The statement “free your mind” is often used as a hollow call to think ourselves out of oppression, as if it were a case of mind over matter. Used in this way, the statement is indeed vapid and ignorant, but there is a serious case for interrogating the beliefs and value systems we hold dear, that maintain and promote oppressive social contracts. We cannot simply think ourselves out of oppression, but we can think about the ways that we buy into these systems without everyday behaviour. At the heart of it, oppressive systems aim to dehumanise both the victims and the benefactors. The thinking that frees us from these systems must then concentrate on humanising all of us. Where do we start? The answer lies in our current internalised belief systems.

When we default to accepting oppression as “just the way things are” we are accepting hegemony. Hegemony is the ideological influence that legitimates the norms and ideas that make oppression a form of common sense. So, when we stay indifferent to gender and sexual oppression, for example, we are buying into hegemonic ideas that make certain people’s oppression normal and even justified. When we do that, we have abandoned our humanity. When we look at the suffering of another human being and we are not moved to intervene, or at the very least denounce it, we have separated ourselves from their humanity and so lost our own. 

The importance of solidarity in this discussion is paramount. A great example I like to use is a disability. First, because it is something that is not thought about immediately when people think of systemic oppression, but also because it shows just how systems dehumanise us all to disconnect from each other. People with disabilities are often not counted in conversations about oppression because disability is seen as a trick of nature, when in fact, society is built to be deliberately inaccessible to them. Another fact to remember about disability is that it is a reality that all of us can experience, and most of us will eventually. In disability studies, it is said that nobody is able-bodied — everyone is temporarily able-bodied because if you live long enough, you’ll become disabled. Our realities are not as disparate as we think. 

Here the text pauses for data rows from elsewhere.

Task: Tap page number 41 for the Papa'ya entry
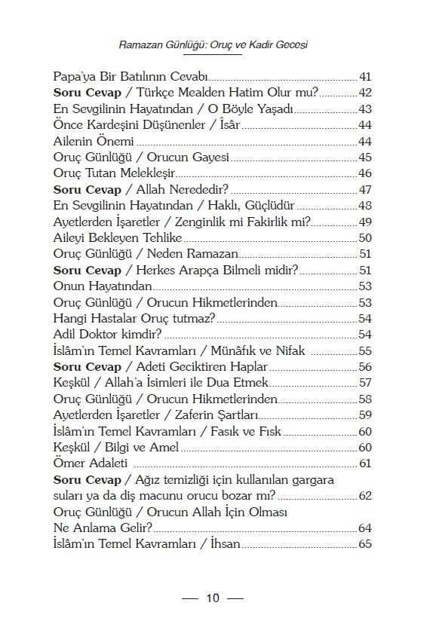(x=365, y=78)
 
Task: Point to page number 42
(x=365, y=93)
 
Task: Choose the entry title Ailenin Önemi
(x=94, y=141)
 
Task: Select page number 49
(x=365, y=222)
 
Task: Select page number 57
(x=365, y=382)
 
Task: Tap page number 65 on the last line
(x=365, y=543)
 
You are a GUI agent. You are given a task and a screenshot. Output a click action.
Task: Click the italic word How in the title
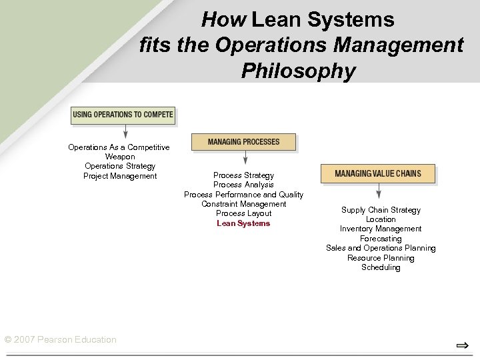coord(225,20)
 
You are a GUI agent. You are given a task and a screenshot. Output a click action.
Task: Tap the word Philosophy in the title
coord(299,70)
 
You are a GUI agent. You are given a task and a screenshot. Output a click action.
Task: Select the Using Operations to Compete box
coord(123,115)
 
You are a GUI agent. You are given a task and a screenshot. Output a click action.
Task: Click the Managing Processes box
coord(243,142)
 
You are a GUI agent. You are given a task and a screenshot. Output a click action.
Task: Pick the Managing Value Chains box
coord(378,173)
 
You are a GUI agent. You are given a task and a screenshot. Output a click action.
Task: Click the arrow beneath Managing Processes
coord(245,158)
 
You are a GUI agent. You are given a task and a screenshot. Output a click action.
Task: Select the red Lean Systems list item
coord(243,223)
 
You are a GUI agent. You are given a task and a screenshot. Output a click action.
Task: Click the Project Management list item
coord(120,176)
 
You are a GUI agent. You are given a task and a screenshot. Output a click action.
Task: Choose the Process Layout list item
coord(243,213)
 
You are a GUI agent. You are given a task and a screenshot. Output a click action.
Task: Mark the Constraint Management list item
coord(243,204)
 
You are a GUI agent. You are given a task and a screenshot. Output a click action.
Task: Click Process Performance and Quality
coord(243,195)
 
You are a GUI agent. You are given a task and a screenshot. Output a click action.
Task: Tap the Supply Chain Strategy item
coord(381,210)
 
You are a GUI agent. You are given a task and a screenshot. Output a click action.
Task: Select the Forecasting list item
coord(381,239)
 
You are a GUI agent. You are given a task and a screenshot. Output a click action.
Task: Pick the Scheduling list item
coord(381,267)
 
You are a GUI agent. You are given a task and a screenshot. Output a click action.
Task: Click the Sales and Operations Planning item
coord(381,248)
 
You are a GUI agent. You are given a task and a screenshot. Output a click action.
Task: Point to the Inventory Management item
coord(381,229)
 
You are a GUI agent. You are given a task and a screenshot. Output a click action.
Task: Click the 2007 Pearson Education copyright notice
coord(60,340)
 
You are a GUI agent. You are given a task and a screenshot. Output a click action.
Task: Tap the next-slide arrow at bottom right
coord(461,345)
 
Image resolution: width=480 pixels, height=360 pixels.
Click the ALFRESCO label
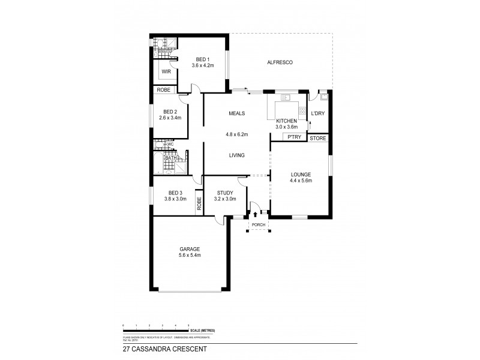click(280, 62)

This is not to say that we must only care about the freedom of others because it might affect us, but to say that if we work towards an inclusive, human-centred society, we are investing in the well-being of everyone. The saying umuntu ngumuntu ngabantu (a person is a person because of other people) never ages concerning this discussion and certainly bears repeating. 

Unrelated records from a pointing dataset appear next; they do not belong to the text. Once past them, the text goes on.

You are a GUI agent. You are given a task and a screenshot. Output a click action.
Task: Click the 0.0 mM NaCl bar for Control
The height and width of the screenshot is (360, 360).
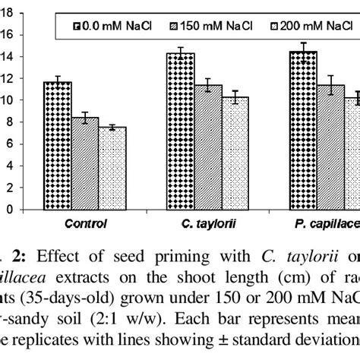pos(58,144)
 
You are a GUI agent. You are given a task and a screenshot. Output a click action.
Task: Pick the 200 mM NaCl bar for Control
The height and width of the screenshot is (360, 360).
pos(113,167)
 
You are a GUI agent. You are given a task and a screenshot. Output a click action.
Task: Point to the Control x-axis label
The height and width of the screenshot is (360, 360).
pos(86,223)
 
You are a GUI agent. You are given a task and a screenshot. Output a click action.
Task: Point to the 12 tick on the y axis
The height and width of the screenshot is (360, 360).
pos(7,78)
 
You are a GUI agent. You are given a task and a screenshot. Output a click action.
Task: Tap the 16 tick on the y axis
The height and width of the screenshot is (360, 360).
pos(7,34)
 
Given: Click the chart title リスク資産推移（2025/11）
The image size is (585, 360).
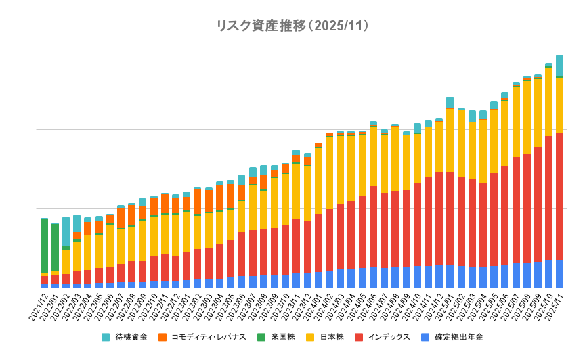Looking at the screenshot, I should [292, 26].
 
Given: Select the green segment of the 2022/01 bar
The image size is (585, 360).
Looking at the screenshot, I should [55, 248].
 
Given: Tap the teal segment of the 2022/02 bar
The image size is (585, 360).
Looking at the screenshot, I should [66, 231].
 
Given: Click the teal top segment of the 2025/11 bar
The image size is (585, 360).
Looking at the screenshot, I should [560, 66].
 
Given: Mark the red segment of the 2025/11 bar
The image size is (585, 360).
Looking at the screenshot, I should [560, 196].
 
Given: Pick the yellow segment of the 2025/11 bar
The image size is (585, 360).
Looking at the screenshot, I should [560, 106].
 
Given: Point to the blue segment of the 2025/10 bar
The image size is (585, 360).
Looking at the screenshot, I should [549, 273].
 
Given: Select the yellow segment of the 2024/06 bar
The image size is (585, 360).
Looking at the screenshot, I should [373, 156].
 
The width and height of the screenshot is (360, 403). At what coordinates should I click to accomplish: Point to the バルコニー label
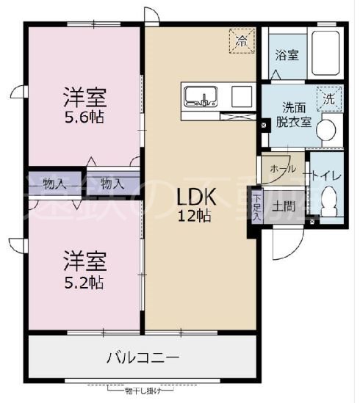coord(143,359)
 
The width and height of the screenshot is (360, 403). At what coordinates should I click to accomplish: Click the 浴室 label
coord(287,55)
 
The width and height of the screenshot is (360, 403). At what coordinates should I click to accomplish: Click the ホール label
coord(284,169)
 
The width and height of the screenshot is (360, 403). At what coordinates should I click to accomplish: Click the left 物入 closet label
coord(54,182)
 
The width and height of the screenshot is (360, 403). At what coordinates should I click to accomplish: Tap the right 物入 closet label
coord(112,182)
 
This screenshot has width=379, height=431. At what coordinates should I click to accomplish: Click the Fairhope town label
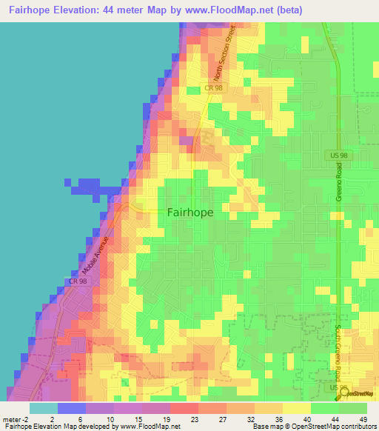(x=190, y=212)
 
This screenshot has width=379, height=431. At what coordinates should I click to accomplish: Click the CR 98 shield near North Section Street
(x=214, y=88)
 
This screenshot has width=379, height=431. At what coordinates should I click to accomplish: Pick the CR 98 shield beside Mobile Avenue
(x=78, y=281)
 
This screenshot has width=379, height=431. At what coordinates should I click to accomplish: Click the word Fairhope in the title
(x=33, y=10)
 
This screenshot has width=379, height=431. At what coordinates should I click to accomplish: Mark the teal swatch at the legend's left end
(x=43, y=408)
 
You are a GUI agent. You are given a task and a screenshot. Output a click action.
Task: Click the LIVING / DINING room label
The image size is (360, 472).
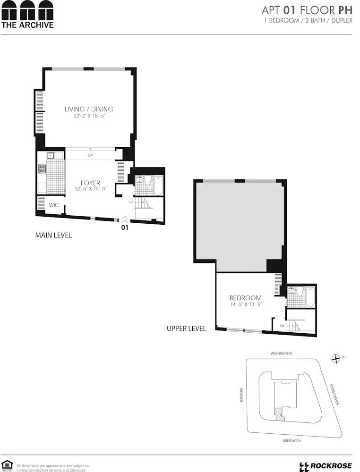click(89, 109)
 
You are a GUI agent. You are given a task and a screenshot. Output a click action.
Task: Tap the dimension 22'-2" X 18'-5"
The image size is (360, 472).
click(89, 116)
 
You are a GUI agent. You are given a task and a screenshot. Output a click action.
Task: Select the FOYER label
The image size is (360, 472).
click(90, 183)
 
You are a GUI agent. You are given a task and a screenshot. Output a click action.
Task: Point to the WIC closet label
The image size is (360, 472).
click(54, 205)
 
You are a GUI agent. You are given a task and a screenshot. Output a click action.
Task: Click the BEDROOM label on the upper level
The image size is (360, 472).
click(245, 298)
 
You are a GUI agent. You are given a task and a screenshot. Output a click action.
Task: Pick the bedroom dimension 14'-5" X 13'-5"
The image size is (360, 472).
click(245, 305)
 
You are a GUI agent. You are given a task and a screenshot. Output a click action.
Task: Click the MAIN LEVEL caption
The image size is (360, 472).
click(53, 235)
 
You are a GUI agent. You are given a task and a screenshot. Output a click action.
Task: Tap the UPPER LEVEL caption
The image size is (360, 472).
click(186, 329)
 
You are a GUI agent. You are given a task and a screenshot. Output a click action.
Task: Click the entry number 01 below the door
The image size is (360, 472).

What I hope to communicate with this installment of the series, is that freeing our minds from the ideological barriers that have obscured our humanity from us is an important step in imagining ultimate freedom. We cannot imagine a freedom project in which some of us are free and others not. We have justified the oppression of certain people as common sense and with such faulty cognition, we are ill-equipped to imagine holistic freedom. Any freedom project that accepts partial freedom is doomed to failure. 

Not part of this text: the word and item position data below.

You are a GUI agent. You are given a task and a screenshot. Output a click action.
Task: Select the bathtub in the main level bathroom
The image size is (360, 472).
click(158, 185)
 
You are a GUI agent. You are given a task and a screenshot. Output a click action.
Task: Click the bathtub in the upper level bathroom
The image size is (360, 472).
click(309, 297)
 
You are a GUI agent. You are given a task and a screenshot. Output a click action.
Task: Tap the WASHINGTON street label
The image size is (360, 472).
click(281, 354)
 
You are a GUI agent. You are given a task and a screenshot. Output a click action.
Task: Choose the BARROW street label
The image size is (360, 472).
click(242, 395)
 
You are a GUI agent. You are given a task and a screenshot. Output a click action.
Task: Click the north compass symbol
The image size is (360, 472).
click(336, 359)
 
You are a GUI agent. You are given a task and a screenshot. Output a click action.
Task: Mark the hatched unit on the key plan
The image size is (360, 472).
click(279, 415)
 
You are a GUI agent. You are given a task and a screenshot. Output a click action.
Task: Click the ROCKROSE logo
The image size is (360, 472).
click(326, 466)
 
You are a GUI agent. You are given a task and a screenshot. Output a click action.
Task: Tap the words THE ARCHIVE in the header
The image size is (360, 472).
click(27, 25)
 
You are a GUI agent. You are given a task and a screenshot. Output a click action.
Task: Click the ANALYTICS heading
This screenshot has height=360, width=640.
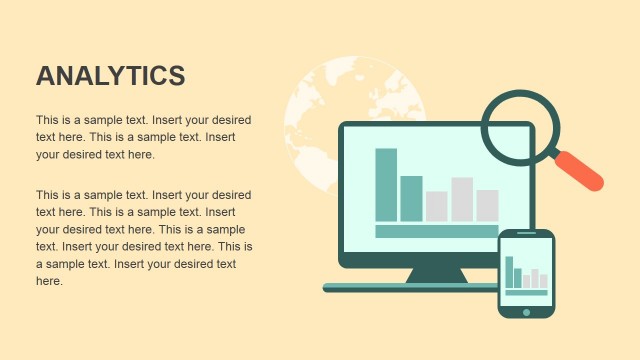(x=110, y=76)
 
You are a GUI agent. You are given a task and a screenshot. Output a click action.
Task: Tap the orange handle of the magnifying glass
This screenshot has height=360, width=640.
(x=579, y=170)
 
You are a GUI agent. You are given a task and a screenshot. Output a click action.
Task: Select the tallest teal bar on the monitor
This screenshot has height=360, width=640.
(x=386, y=184)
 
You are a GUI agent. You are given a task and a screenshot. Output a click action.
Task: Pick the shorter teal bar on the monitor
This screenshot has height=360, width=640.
(x=411, y=198)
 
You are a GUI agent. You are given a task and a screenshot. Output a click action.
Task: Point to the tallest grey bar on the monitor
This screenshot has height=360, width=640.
(x=462, y=199)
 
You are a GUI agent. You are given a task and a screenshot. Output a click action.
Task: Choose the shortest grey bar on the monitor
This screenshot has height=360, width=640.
(x=436, y=206)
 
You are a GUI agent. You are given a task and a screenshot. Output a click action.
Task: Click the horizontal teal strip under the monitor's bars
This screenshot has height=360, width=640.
(x=436, y=231)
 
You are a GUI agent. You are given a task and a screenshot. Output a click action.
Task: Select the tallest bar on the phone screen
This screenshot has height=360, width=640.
(x=509, y=272)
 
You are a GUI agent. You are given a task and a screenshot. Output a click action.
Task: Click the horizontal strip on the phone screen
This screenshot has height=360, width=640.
(x=526, y=292)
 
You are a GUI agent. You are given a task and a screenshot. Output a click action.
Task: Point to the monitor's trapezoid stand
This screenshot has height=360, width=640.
(x=436, y=274)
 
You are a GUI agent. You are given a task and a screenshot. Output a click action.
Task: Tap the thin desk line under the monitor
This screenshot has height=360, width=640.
(x=410, y=288)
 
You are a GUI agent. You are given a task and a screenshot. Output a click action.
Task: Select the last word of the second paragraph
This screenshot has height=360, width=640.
(x=49, y=282)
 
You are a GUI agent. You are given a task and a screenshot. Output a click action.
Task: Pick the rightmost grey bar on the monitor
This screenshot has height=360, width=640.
(x=487, y=205)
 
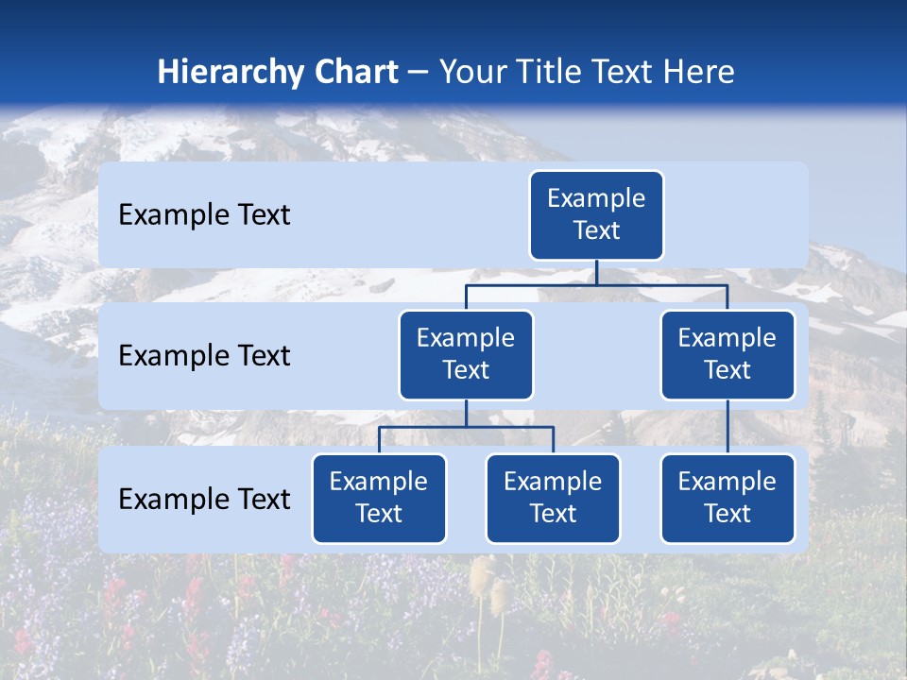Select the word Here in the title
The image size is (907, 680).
tap(698, 72)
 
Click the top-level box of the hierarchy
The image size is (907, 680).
tap(596, 214)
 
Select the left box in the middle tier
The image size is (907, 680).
tap(466, 354)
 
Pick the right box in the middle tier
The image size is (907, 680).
tap(727, 354)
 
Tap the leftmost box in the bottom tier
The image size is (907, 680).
tap(379, 498)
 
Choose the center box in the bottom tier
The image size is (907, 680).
tap(553, 498)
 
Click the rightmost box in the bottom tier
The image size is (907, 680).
tap(727, 498)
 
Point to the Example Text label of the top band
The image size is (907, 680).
tap(204, 214)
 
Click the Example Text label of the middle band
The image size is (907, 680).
tap(204, 355)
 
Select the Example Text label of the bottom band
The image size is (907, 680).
tap(204, 499)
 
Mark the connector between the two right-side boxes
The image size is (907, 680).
tap(727, 427)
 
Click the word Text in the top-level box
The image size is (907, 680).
tap(596, 230)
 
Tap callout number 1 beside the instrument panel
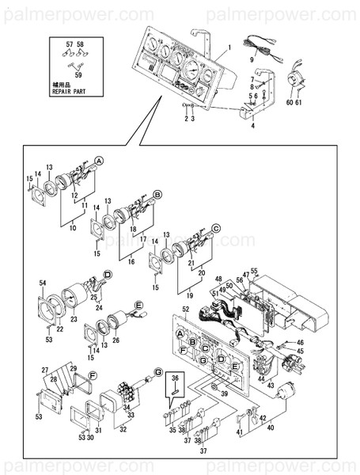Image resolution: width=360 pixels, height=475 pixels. pyautogui.click(x=228, y=48)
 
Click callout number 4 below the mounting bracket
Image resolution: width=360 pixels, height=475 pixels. pyautogui.click(x=252, y=125)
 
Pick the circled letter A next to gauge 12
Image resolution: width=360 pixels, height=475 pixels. pyautogui.click(x=100, y=160)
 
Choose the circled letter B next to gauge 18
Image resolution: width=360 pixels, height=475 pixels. pyautogui.click(x=157, y=194)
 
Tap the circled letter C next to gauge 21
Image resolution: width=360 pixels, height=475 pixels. pyautogui.click(x=217, y=228)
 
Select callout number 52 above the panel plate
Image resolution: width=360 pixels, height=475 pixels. pyautogui.click(x=185, y=309)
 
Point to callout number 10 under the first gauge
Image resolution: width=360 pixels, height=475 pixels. pyautogui.click(x=71, y=226)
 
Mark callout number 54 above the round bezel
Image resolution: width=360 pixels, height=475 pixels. pyautogui.click(x=43, y=283)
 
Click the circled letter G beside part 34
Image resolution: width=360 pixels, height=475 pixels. pyautogui.click(x=157, y=371)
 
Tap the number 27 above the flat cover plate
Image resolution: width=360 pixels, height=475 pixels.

It is on us to listen and collaborate on forging a new humanity that does not stipulate conditions for inclusion, but leads with compassion if we are to imagine and realise true freedom. It is not easy to unlearn prejudice by any means but is certainly possible if we commit. Freedom is possible if we start refusing to participate in oppressing each other before we even turn our attention to the overlords and administrators of the systems. We must start somewhere and this is a first step worth taking.